José Luis Velasco añade que el cambio de política experimentado por México en los últimos decenios creó nuevas oportunidades de desarrollo del comercio ilegal. El problema de la violencia y la delincuencia en México reside en que el proceso de desmantelación del antiguo régimen ha sido más eficaz que el establecimiento de nuevas y fuertes instituciones políticas. La debilidad del régimen político produce una incierta legitimidad que genera un ambiente propicio para el desarrollo de las organizaciones criminales; por ende, el estado se encuentra vulnerable a la influencia corruptora de dichos grupos. Astroga afirma que la delincuencia debe su desarrollo y consolidación a la crisis en los mecanismos de mediación y de control que tenía el antiguo régimen con los grupos criminales y a una recomposición de los grupos de traficantes de droga.
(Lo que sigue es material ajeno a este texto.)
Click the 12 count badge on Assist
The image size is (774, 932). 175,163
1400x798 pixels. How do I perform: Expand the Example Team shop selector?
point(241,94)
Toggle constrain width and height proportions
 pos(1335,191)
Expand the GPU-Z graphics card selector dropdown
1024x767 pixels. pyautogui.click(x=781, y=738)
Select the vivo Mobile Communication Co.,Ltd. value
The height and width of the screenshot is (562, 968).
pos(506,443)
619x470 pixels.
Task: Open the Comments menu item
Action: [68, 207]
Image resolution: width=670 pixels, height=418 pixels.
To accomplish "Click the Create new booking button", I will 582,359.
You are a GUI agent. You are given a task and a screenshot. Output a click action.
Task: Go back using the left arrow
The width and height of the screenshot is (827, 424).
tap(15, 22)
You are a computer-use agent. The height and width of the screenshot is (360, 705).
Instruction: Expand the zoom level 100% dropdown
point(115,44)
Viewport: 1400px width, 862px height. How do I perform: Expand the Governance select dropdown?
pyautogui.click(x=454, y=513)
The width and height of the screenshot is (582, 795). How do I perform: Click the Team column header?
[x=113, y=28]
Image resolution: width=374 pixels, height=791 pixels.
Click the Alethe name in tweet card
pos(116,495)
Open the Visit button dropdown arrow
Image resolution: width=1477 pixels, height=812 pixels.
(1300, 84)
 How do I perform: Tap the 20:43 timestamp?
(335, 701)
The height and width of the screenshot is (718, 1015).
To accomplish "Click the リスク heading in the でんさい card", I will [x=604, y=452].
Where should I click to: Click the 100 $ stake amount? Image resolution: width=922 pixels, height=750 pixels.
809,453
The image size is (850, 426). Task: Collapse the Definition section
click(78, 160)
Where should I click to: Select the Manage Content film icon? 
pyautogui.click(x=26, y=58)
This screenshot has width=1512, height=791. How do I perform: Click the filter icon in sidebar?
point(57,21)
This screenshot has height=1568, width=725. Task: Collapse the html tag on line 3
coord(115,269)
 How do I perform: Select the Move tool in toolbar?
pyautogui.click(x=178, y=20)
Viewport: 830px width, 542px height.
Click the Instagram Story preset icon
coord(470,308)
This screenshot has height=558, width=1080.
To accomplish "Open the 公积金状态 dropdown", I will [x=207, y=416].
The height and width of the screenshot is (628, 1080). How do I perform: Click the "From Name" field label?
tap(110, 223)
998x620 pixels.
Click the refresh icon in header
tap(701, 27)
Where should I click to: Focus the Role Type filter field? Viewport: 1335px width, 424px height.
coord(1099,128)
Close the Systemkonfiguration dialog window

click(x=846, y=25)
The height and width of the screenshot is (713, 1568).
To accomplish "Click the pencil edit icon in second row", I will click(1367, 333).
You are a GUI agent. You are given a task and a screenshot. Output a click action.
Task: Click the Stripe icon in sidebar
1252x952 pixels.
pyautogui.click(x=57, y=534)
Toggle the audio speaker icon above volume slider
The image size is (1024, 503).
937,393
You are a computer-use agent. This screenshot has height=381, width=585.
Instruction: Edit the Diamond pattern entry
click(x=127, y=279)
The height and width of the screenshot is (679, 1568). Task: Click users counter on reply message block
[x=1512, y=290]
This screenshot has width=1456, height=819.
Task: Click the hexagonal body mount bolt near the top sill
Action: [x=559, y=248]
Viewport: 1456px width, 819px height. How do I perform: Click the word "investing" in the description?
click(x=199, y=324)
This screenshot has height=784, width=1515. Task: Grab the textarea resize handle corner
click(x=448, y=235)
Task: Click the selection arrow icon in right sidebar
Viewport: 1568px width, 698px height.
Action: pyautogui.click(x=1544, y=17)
Arsenal decomisado en una casa de seguridad del narcotráfico

Astorga concluye que: frente a una estructura de poder donde el estado ha dejado de ser un monopolio, las organizaciones criminales son beneficiadas con una gran autonomía. Aquí el análisis no consiste en una “evaluación de la eficacidad de la transición democrática” sino que se enfoca a las transformaciones estructurales que han permitido la recomposición de las relaciones entre el estado y el crimen organizado; no obstante, Astorga afirma que: una disminución del control de estado se traduce en el aumento de la criminalidad y de la violencia.

Esta ausencia del estado implica, incluso en el ámbito intelectual, la corroboración de la necesidad del estado como garante del orden y la paz social. Este es el sentido que se instaura dentro de todo este desorden: la necesidad de un estado que funcione como un buen policía. Se cree que el estado como policía-bueno es necesario ya que, en la medida que el neoliberalismo desterró al estado benefactor, también disminuyó su control sobre la red de alianzas integrada por caciques que, en su momento, fueron la base del partido y mantenían la “fidelidad” al estado mediante la sofocación de rebeliones y la participación directa en fraudes electorales.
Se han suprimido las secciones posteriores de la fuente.